Rivian’s AI Chip Announcement and Stock Surge
Rivian Automotive has unveiled its new AI chip, the RAP1, designed to enhance its autonomous driving capabilities. This advancement is projected to lower supplier costs for each vehicle by about 40%.
Following the announcement, Rivian’s stock experienced a notable 16% increase, prompting Needham to elevate its price target from $14 to $23 per share.
However, while the company is projected to deliver only 41,500 to 43,500 units in 2025, it spends nearly $2 billion annually.
The introduction of the RAP1 chip was a highlight at Rivian’s inaugural Autonomy and AI Day. This custom chip operates on 5 nanometers and is capable of 1,600 sparse TOPS of inference, showing Rivian’s intention to take control of its self-driving technology. This positions it to compete more effectively with industry leaders like Nvidia, Broadcom, and Tesla.
Initially, there was a slight backlash in the market, with Rivian’s stock dropping 6% due to worries about execution timelines. But analysts quickly recalibrated their outlook, noting that this development could be a significant strategic shift.
The RAP1 is central to Rivian’s revamped self-driving ecosystem, integrated into the third-generation Autonomy Compute Module. This module gathers data from an extensive range of sensors, which includes 11 cameras offering a total of 65 megapixels, five radars, and a new LiDAR system for detailed 3D mapping.

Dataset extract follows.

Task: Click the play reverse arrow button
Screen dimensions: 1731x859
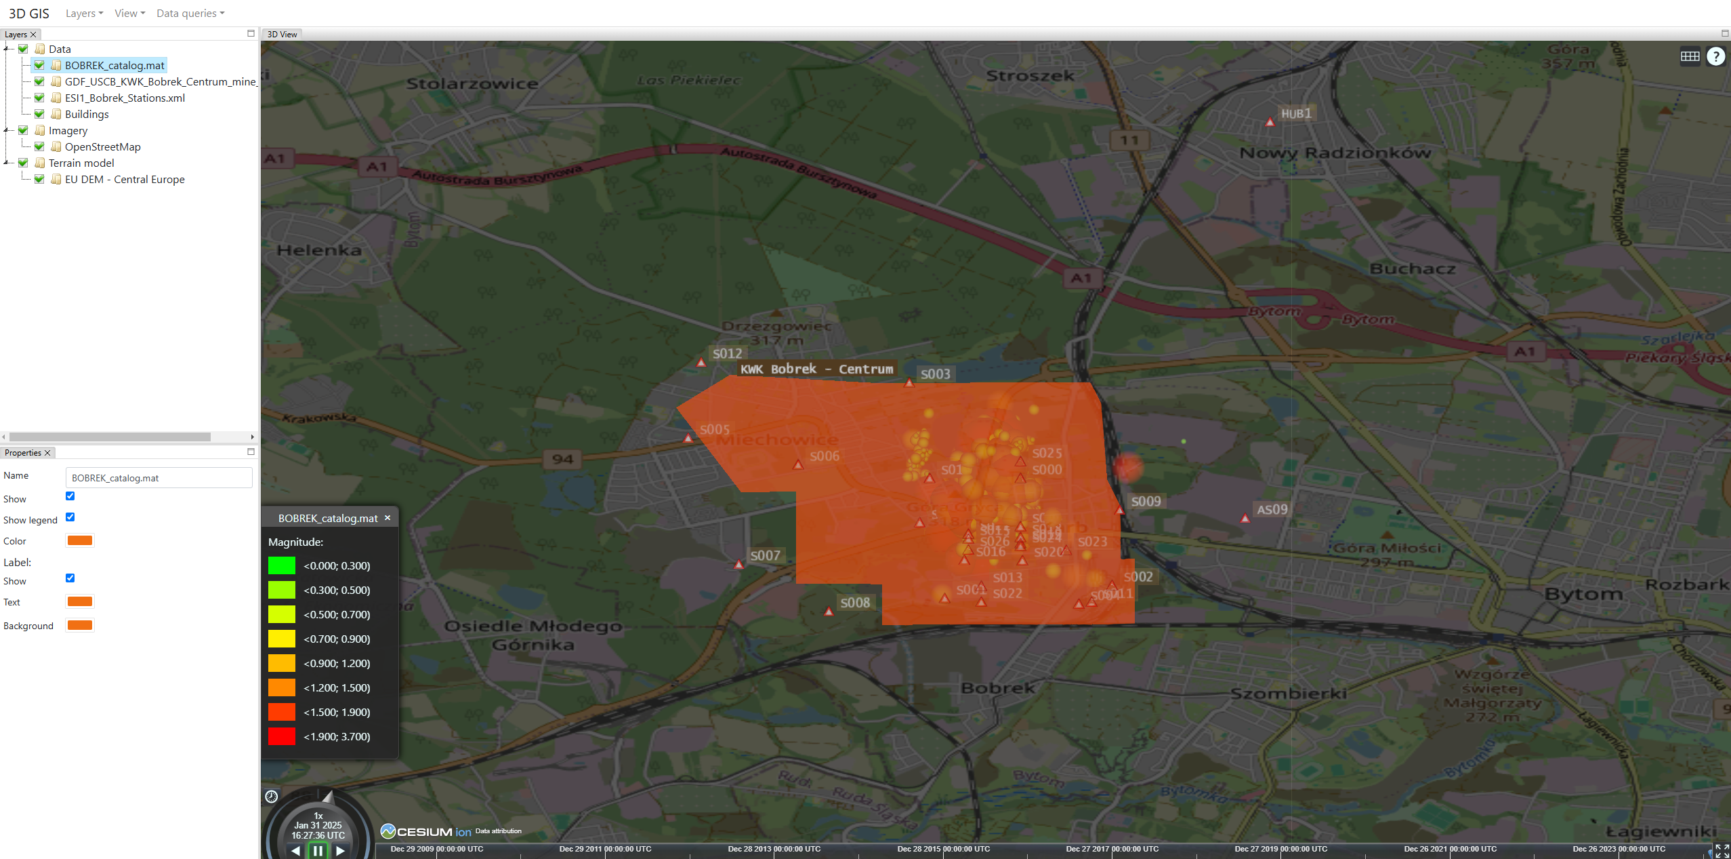Action: pos(295,851)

This setup aims to enable fully hands-free driving across approximately 3.5 million miles of roads in North America, covering most major highways. By early 2026, updates for the second-generation R1 vehicles are expected, introducing features such as automatic lane changes on command and co-steering for improved driving in urban environments.
Transitioning from reliance on Nvidia’s hardware, Rivian now streamlines its AI processes, anticipating a 40% reduction in vehicle costs.

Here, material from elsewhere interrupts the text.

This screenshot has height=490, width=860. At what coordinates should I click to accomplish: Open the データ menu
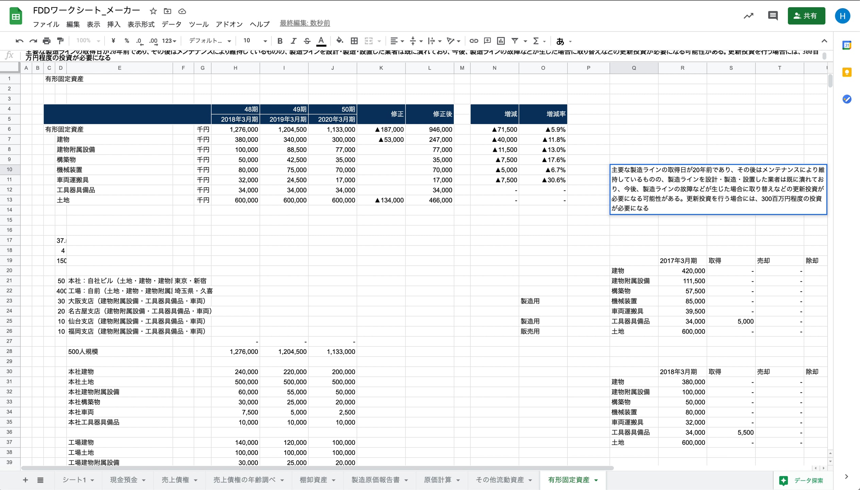tap(171, 24)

The RAP1 chip offers 205 gigabytes per second of memory bandwidth, making it suitable for vision-centric AI tasks. It’s crucial for Rivian’s Large-Scale Driving Model, which is designed to reach Level 4 autonomy by late 2026, through extensive training on both real and simulated data.
For Rivian, this shift to in-house technology also means additional revenue opportunities through its Autonomy+ subscription service. Priced at $2,500 upfront or $49.99 per month, it offers a competitive alternative to Tesla’s pricing, transforming the vehicle into a continually upgradeable platform.
Needham & Company quickly supported Rivian’s initiative, raising its stock price target after the event and reaffirming a buy rating. The analyst noted the importance of Rivian’s integration of AI and silicon, emphasizing that this could provide a competitive edge through improved data usage and real-time AI refinement.
Moreover, Rivian plans to launch the R2 SUV in early 2026 at roughly $45,000, aiming to include LiDAR technology from the outset, which could broaden its consumer base. Expected software revenues could reach around $500 million annually by 2027, which would help counter challenges in the EV market, such as the potential loss of tax incentives.
Despite the positive outlook, it’s worth considering Rivian’s position in the larger market. Tesla’s extensive lead and Nvidia’s robust ecosystem pose significant challenges. While the pursuit of Level 4 autonomy is ambitious, regulatory hurdles and operational scalability remain uncertain.
Demand issues have led to a 14% drop in EV sales recently, with 2025 delivery projections falling short compared to previous years. With cash consumption at $2 billion annually, vulnerabilities surrounding the launch of the R2 are present, and liquidity issues may arise.
Investors should remain cautious. While Autonomy+ looks promising, it ultimately depends on consumer trust in emerging technologies. Rivian’s current stock valuation reflects its forward sales at a high multiple, which may be premature for a company still pursuing profitability. This move into AI might provide a viable path forward, but execution will be key to its success.